What you will do
From the paper review below, list each distinct mathematical expression written in symbols rather than words.

Text excerpt
"""
Paper ID: | 148 |
---|---|

Title: | Multi-armed Bandits: Competing with Optimal Sequences |

The paper considers a version of the nonstochastic bandit problem in which the player competes with the best action in each step, and the regret is expressed in terms of the sum V_T over time of the infinity norm of the difference between two consecutive loss vectors. In the noisy version of this problem, which is the main focus of the work, the player does not directly observe the loss of the chosen action, but rather the realization of a [0,1]-valued random variable whose expectation is equal to the loss. A previous paper showed that the optimal regret rate is T^{2/3}V_T^{1/3}, and analyzed an algorithm achieving this rate when V_T is known. In this work the authors introduce a different algorithm achieving a weaker (and possibly suboptimal) bound when V_T is unknown. The solution (for the noisy case) uses concentration to spot blocks of consecutive steps in which the losses vary too much to allow regret control. The algorithm explicitely distinguishes exploration and exploitation phases, and a different statistical test is used in each phase in order to detect nonstationarities.
"""
Dataset extract
"""
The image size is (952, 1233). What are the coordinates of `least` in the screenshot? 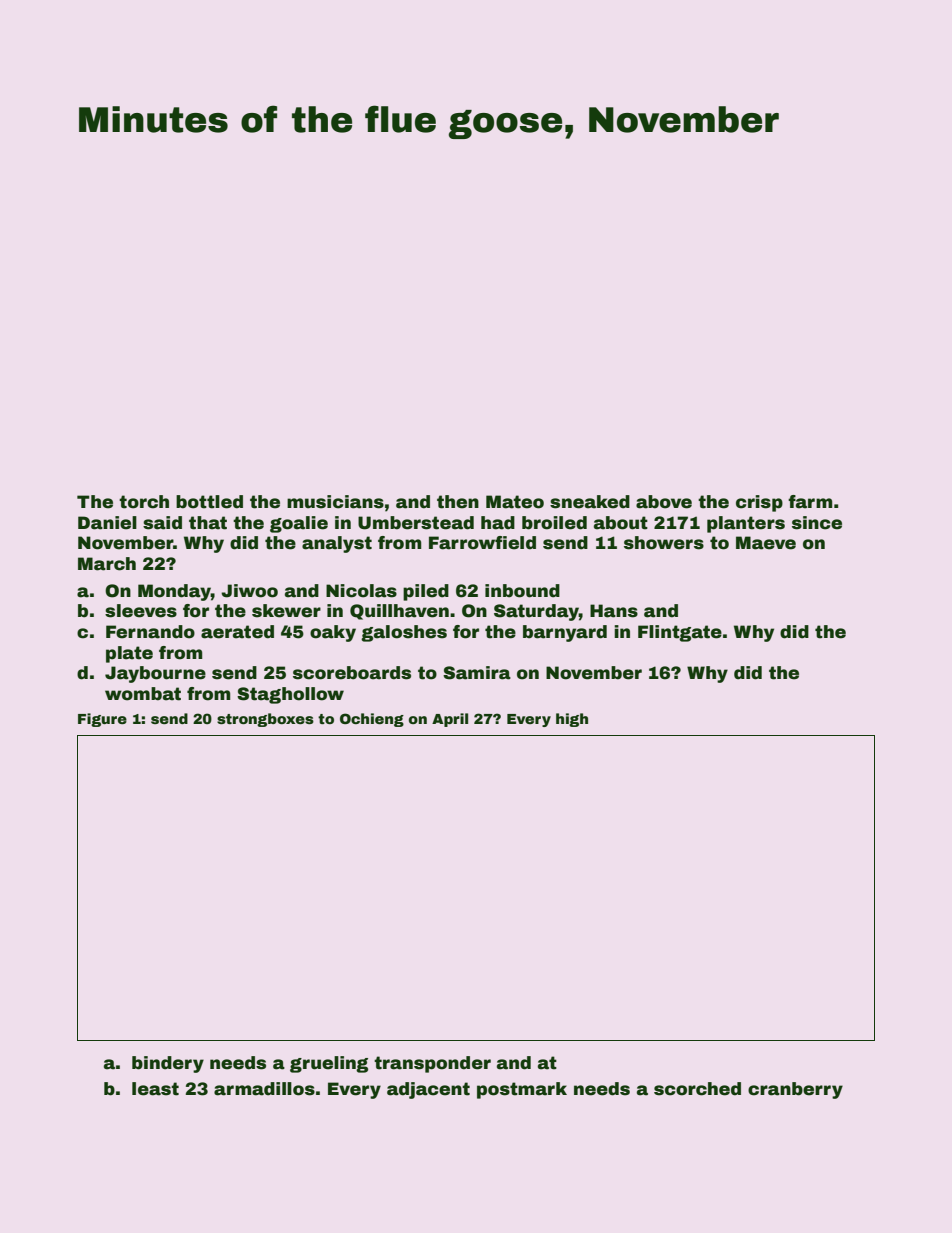 It's located at (155, 1089).
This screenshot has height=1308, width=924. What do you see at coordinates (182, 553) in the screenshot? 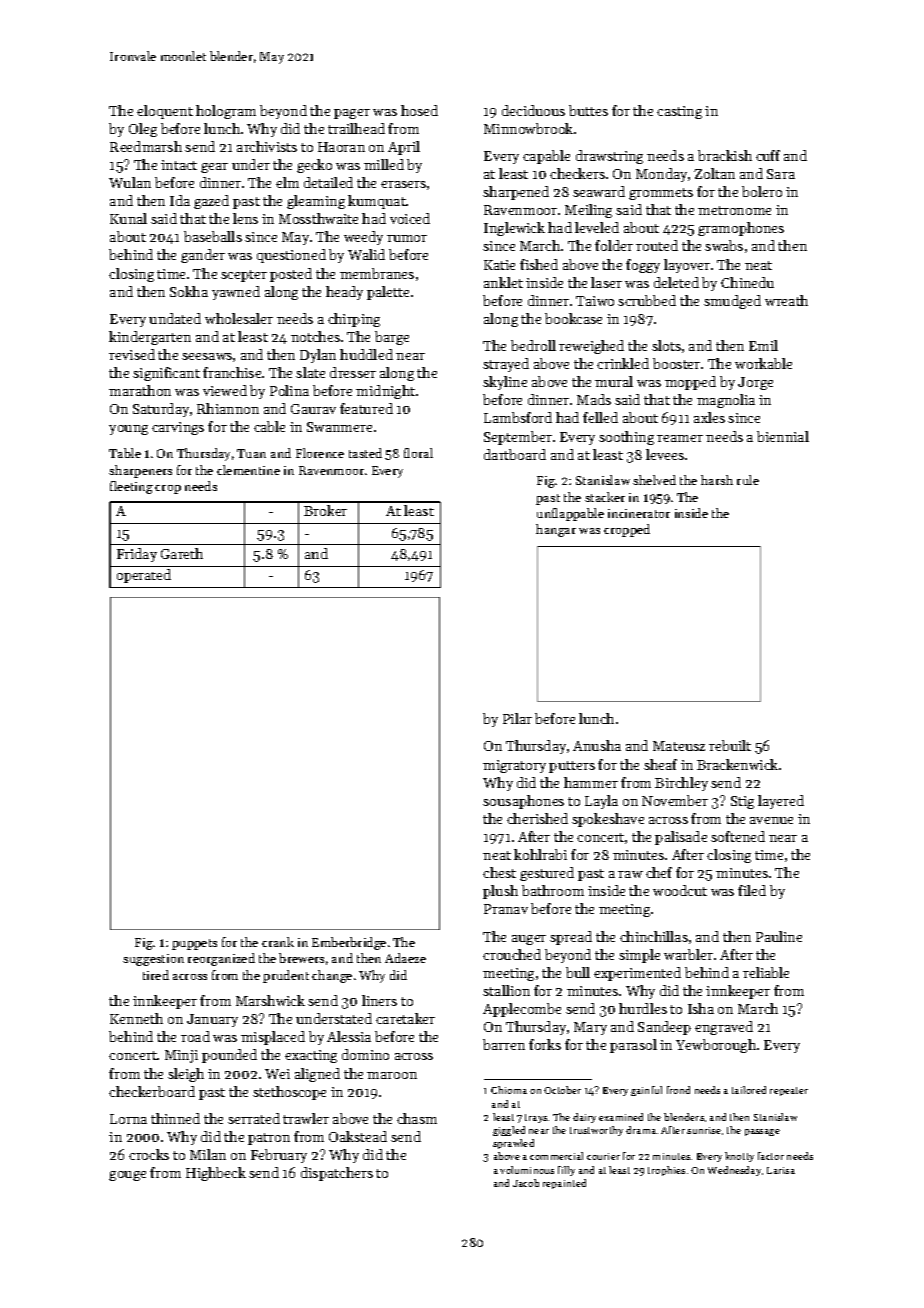
I see `Gareth` at bounding box center [182, 553].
"""
Result
- V_T
- [0,1]
- T^{2/3}V_T^{1/3}